Credit Suisse krizi resesyon endişelerini tırmandırdı
Küresel finans sisteminin önemli bankalarından Credit Suisse Group AG’de tırmanan güven sorunu, bankaların kredilerini kısması ve bunun sonucunda ekonomileri resesyona sürükleyebilecek bir kredi sıkışıklığı krizi yaşanması riskini beraberinde…
Üç ABD bankasının bir hafta içinde kapanmasının ardından yaşanan bu kriz, küresel ekonomik görünüme dair beklentilerin yeniden şekillenmesine neden oluyor. Ortaya çıkan en büyük risk, bankaların, ekonomilerin büyümesini destekleyecek krediler vermek yerine, kendi finansal durumlarına odaklanmaları ihtimali.
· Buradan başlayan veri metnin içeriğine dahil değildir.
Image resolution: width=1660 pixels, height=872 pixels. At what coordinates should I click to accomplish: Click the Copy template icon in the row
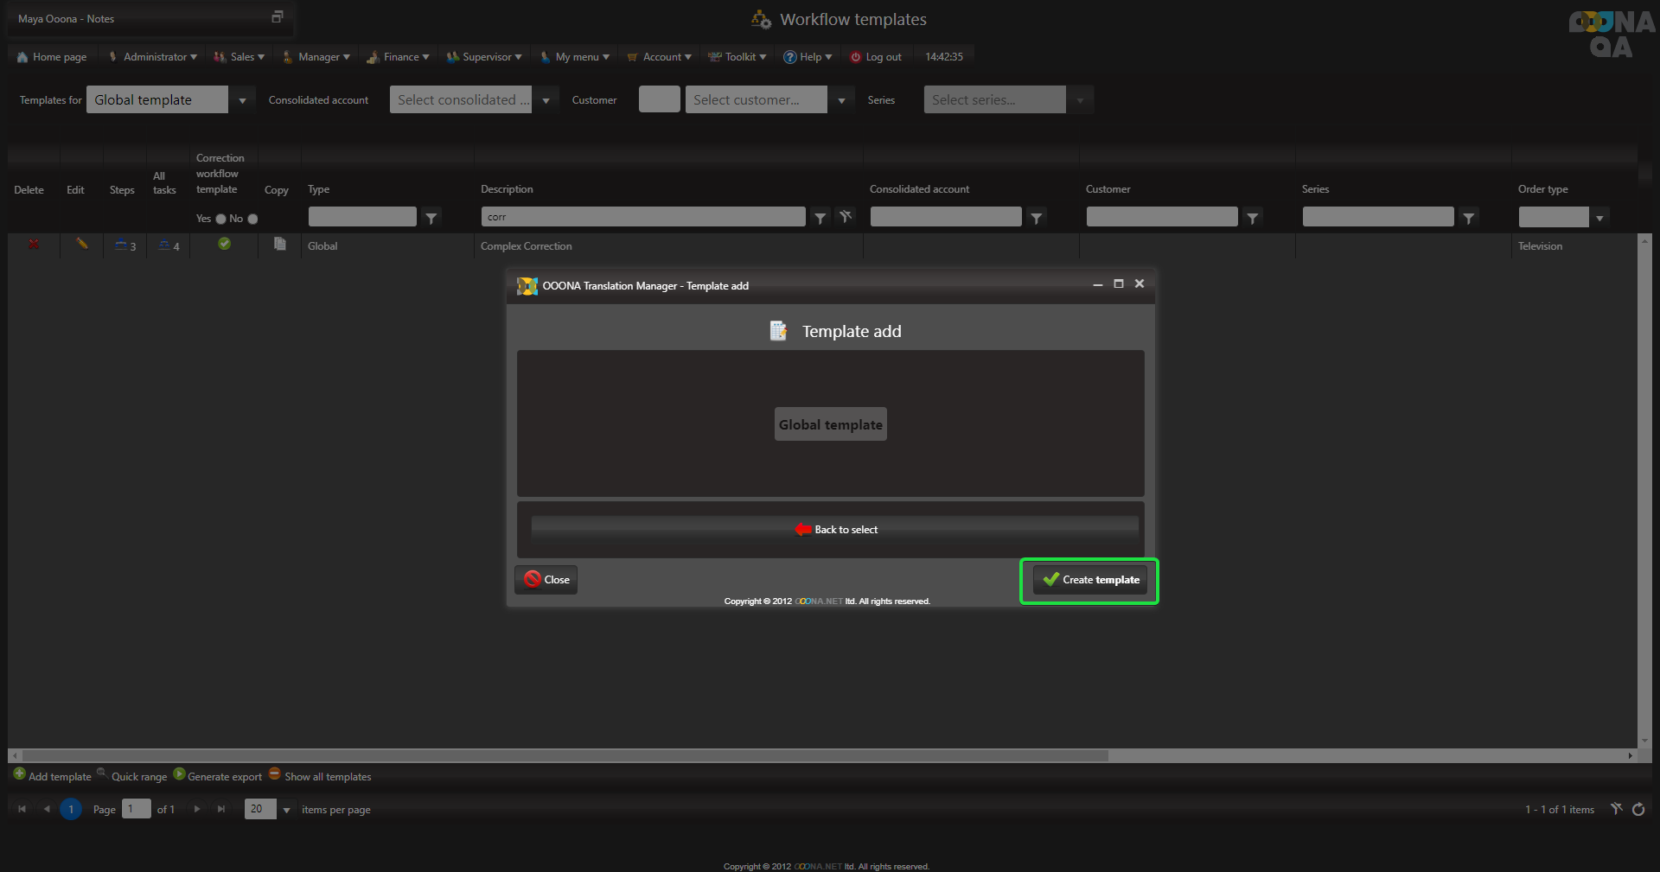[x=279, y=245]
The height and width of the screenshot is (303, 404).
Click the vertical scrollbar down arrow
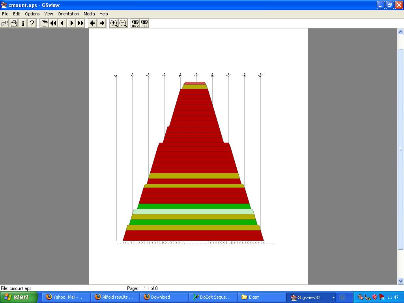(400, 281)
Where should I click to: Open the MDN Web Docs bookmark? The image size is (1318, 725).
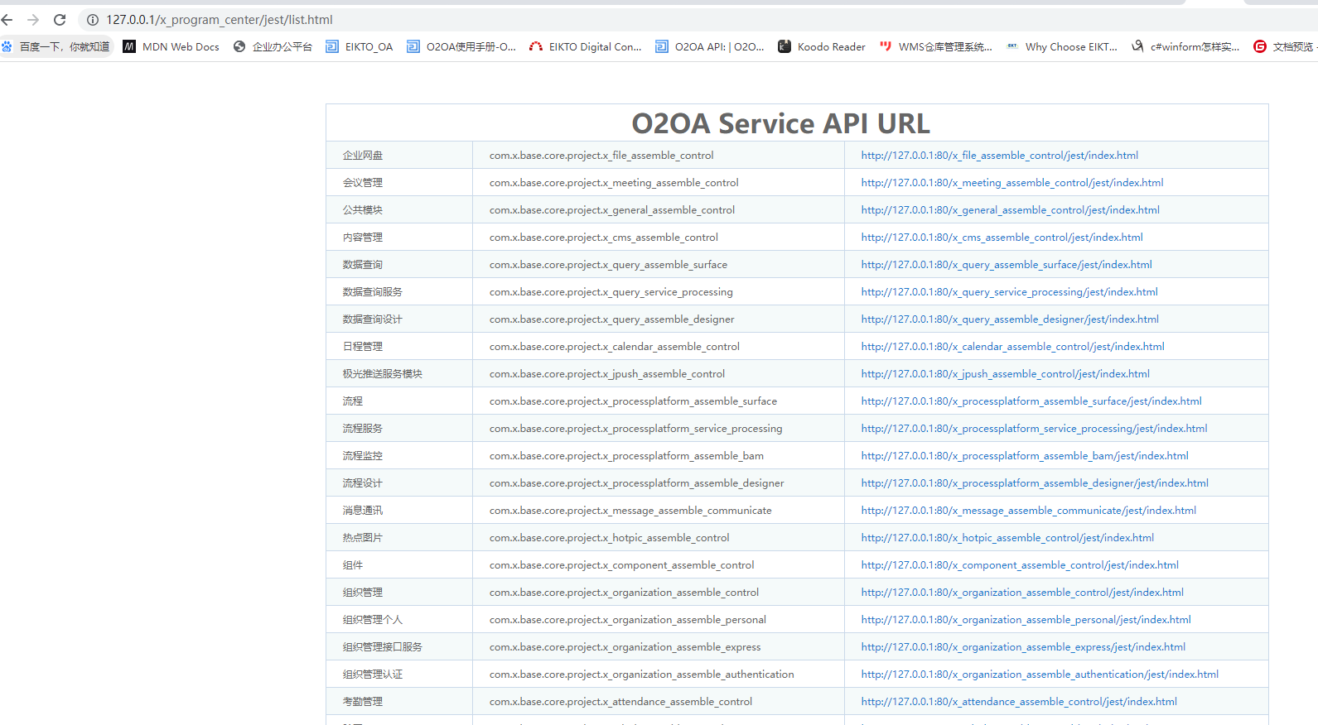click(x=171, y=47)
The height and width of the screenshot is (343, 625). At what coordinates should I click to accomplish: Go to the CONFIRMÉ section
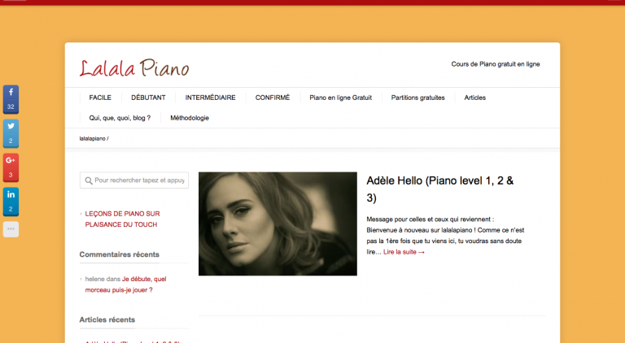[273, 98]
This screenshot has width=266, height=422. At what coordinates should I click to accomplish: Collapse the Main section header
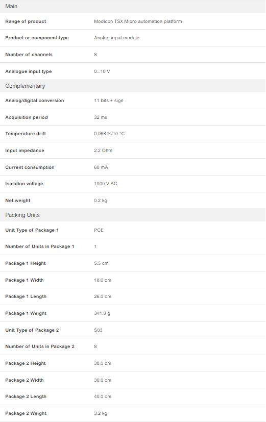(x=133, y=6)
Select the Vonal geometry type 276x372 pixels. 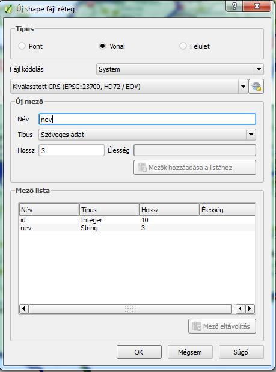(x=112, y=46)
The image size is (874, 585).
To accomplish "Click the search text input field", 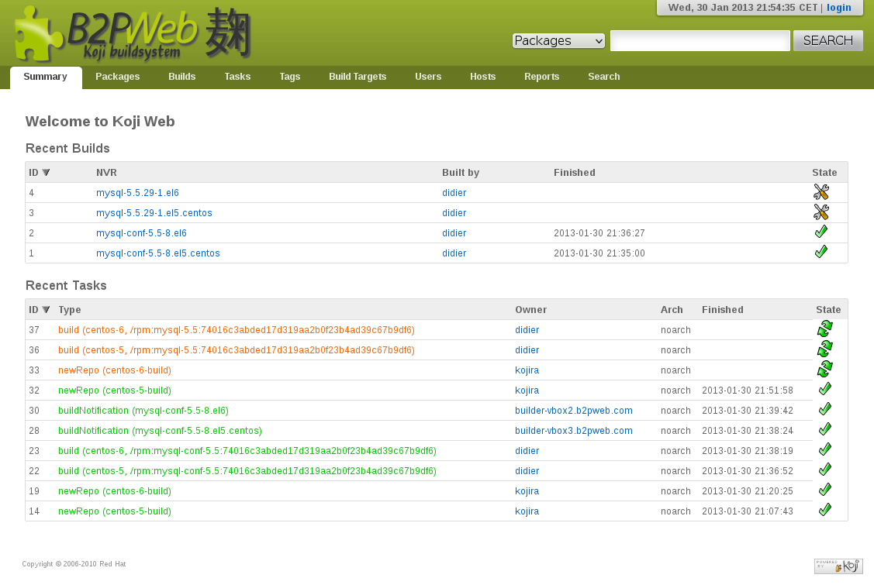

Geçen haftaki dramatik değişimden önce, asıl soru, Fed ve diğer merkez bankalarının yüksek faiz oranlarının büyümeyi durdurmadan enflasyonu soğutmayı başardığı bir “yumuşak iniş” gerçekleştirip gerçekleştiremeyecekleriydi.
Genel görüş de sıkı para politikalarının ekonomilere o kadar da zarar vermediği yönündeydi. Ancak bir bankacılık krizi olasılığı bu söylemi alt üst etti.
Finansal Kaza
Apollo Global Management Başekonomisti Torsten Slok, çarşamba günü müşterileriyle paylaştığı notta, “Finansal bir kaza oldu ve daha sıkı kredi koşulları nedeniyle iniş olmayan senaryodan sert bir iniş senaryosuna geçiyoruz” dedi.
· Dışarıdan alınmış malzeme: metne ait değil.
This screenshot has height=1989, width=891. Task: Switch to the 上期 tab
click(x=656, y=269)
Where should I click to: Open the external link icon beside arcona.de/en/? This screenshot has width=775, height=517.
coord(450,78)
Goldman Sachs’ın Jan Hatzius liderliğindeki ekonomistleri de ABD’nin gelecek 12 ay içinde resesyona girmesi ihtimalini dörtte birden yüzde 35’e yükseltti. Bu tahmin hala Bloomberg anketindeki yüzde 60’lık oranın altında bulunuyor.
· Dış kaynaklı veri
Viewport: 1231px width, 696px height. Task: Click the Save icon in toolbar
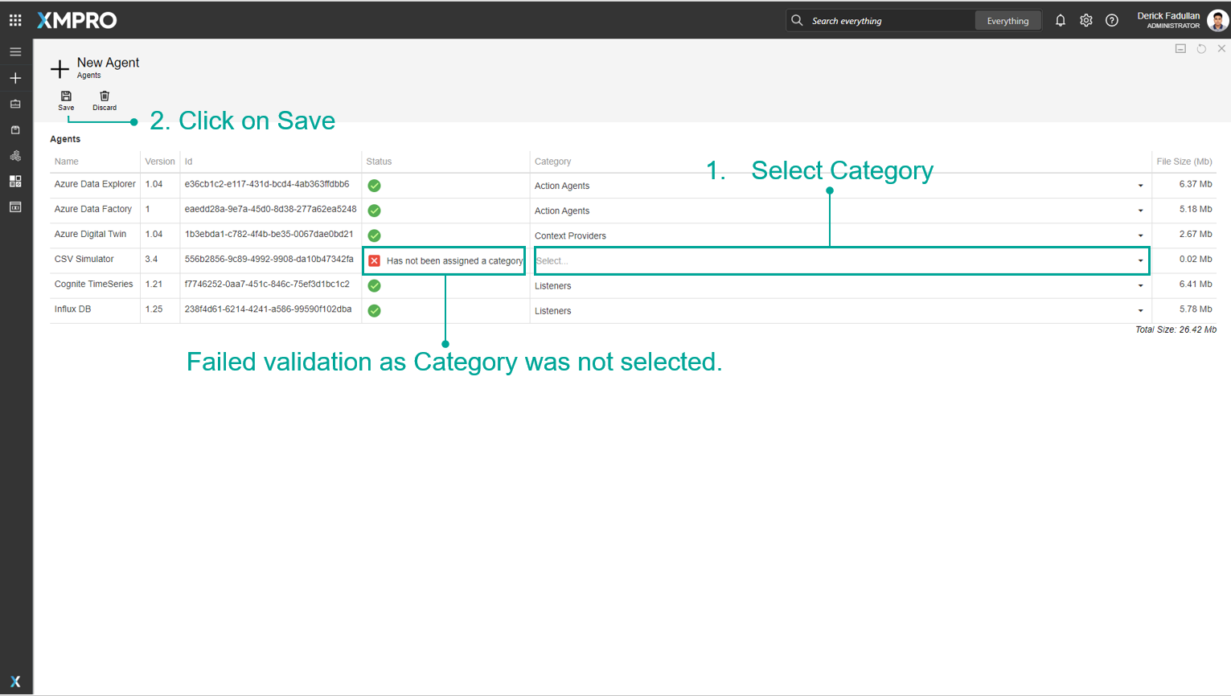click(x=66, y=96)
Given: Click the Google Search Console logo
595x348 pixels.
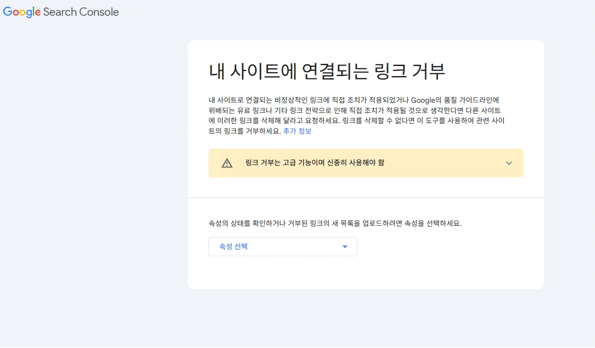Looking at the screenshot, I should pyautogui.click(x=61, y=12).
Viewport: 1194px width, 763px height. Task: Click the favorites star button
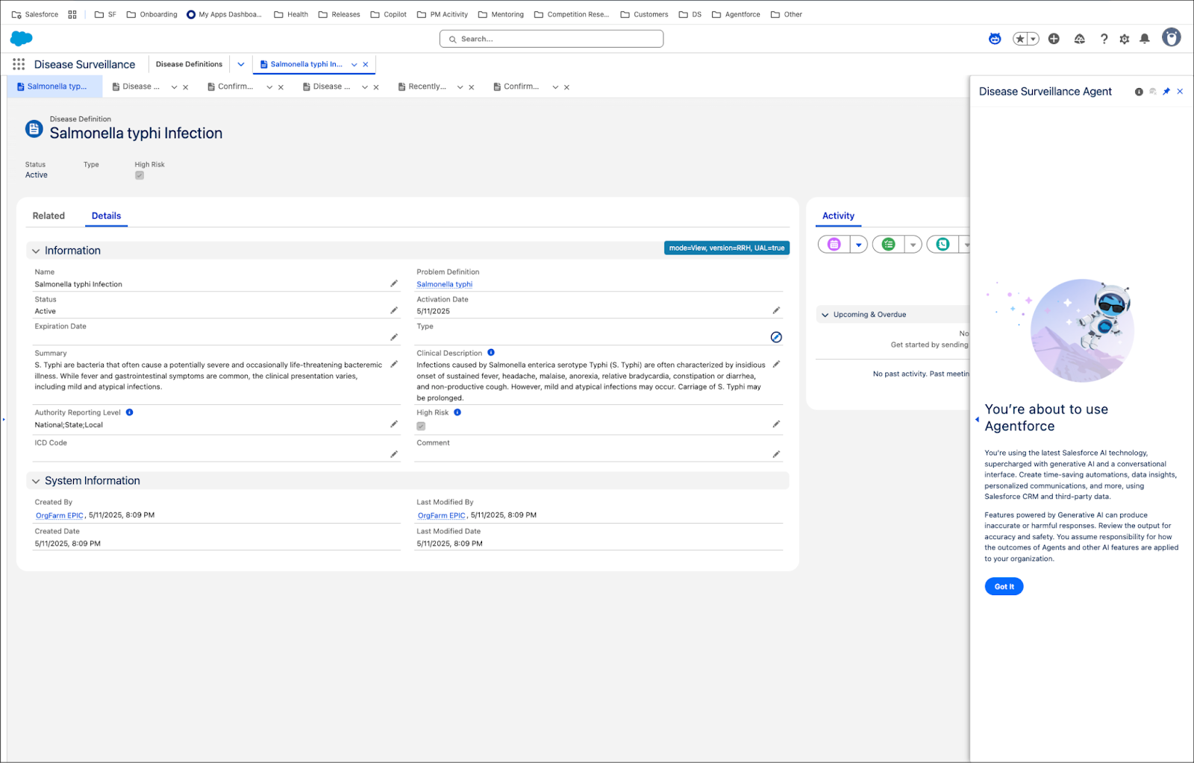click(1020, 39)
Yatırımcılar, merkez bankalarının enflasyonu düşürmek için daha fazla faiz artışı yapmalarına dair beklentileri bırakırken, şimdi, resesyonla mücadele aracı olarak faiz indirimlerini çok geçmeden devreye sokmalarını bekliyorlar.
Merkez bankası sıkılaştırmasına yönelik beklentilerin azalması, enflasyonun düşmesinden kaynaklanmıyor. Geçen ay ABD’de tüketici enflasyonu yüzde 6’yı gördü ve Avrupa’da daha da yüksek seyrediyor. Buna rağmen, piyasalar Fed’in politika faizini 22 Mart’ta 25 baz puan faiz artırmasını daha düşük bir ihtimal olarak fiyatlıyor.
Avrupa Merkez Bankası’nın bugünkü toplantısında da daha önce vaat ettiği 50 baz puanlık faiz artışını gerçekleştirmesine pek ihtimal verilmiyor.
Pictet Wealth Yönetim ekonomistleri, “Enflasyonun başını alıp gitmesine izin vermek kötü olsa da, bir kredi krizine sebep olmak daha kötü olur” yorumunu yaparken, bazı analistler ise merkez bankaları ne yaparsa yapsın bir kredi krizinin yaşanabileceği konusunda uyarıyor.